Vi sono però anche una serie di fattori meno evidenti che hanno effetto sul processo di ricaduta. Questi cosiddetti fattori preparatori ad una esposizione a situazione ad alto rischio sono essenzialmente due:
  • Variabili esistenziali in termini di livelli di stress (lavoro, famiglia, ecc.) e fattori cognitivi indirizzati a ridurlo (indulgenza verso una ricaduta)
  • Craving inteso come impulso incoercibile a consumare alcol e a sentirne gli effetti.
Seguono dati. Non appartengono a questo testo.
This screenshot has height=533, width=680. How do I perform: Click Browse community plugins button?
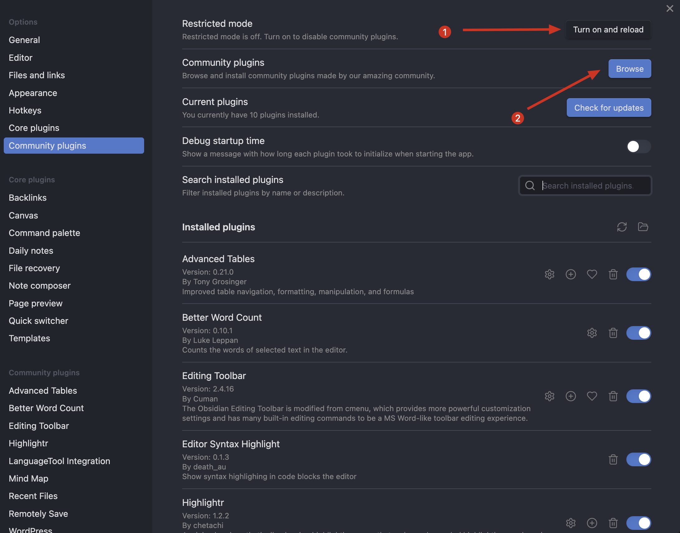pyautogui.click(x=629, y=68)
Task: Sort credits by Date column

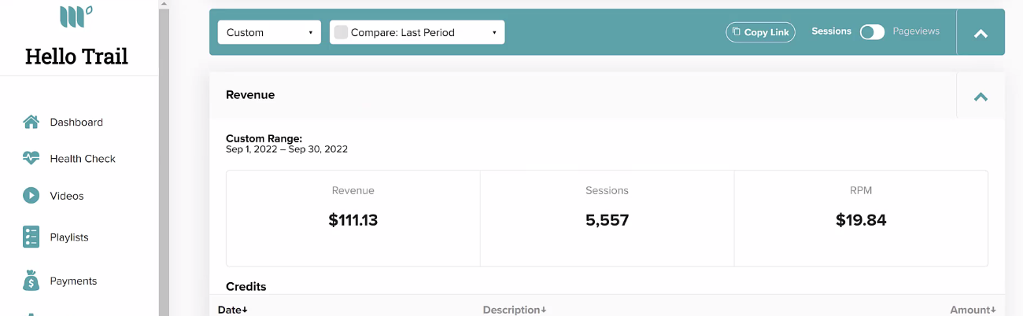Action: pyautogui.click(x=233, y=310)
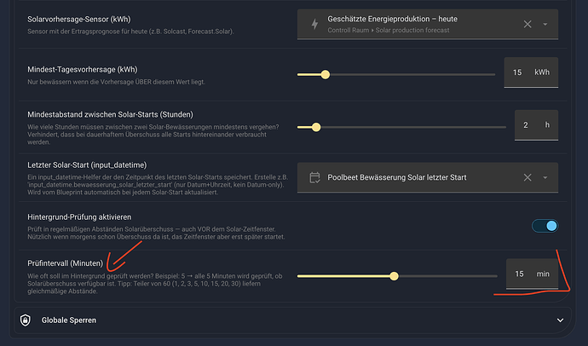This screenshot has height=346, width=588.
Task: Clear the Poolbeet Bewässerung Solar letzter Start entity
Action: pyautogui.click(x=527, y=177)
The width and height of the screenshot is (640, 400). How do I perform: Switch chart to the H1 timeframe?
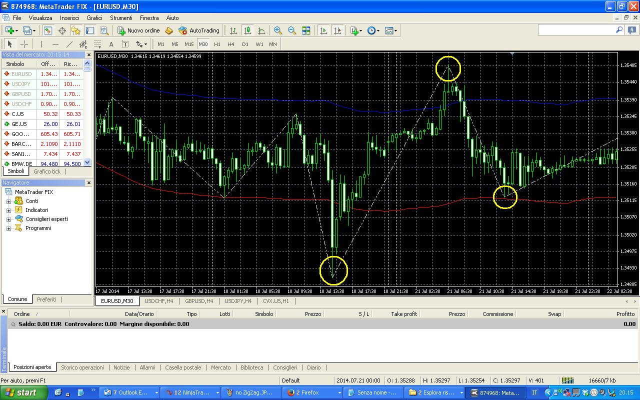coord(217,44)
L’articolo dedica, con taglio molto pragmatico, la seconda parte alla gestione di ciascuno degli aspetti elencati sopra sia in termini tattici che strategici proponendo per ciascun fattore di ricaduta una modalità di gestione. L’impostazione sostanziale della terapia è quella di fornire al paziente il quadro completo del percorso, con i possibili ostacoli ma anche con tutti gli strumenti e gli attrezzi per far fronte agli imprevisti che il viaggio dovesse presentare. Vengono quindi fornite indicazioni su:
  • Come individuare, prevenire o al limite gestire le situazioni ad alto rischio
  • Come aumentare le capacità di coping personali
  • Come eliminare le distorsioni cognitive sugli effetti positivi circa l’uso di alcol
  • Come gestire un eventuale prima ricaduta
  • Come gestire gli stressors quotidiani
  • Come gestire il craving
Gli effetti ed i risultati del modello RP sono stati monitorati su un vasto campione di pazienti da numerosi studi che ne hanno sostanzialmente dimostrato la validità. E’ risultato efficace soprattutto nel trattamento dell’alcolismo rispetto ad altri comportamenti di abuso e sinergico al trattamento farmacologico (Disulfiram, Naltrexone, ecc.) aumentandone l’efficacia. La sua trasferibilità tout court fuori dall’area anglosassone è da verificare con ulteriori studi.
Fonte: Larimer ME, Palmer RS, Marlatt GA. “Relapse prevention. An overview of Marlatt’s cognitive-behavioral model” Alcohol research and health : the journal of the National Institute on Alcohol Abuse and Alcoholism 1999;23(2):151-60.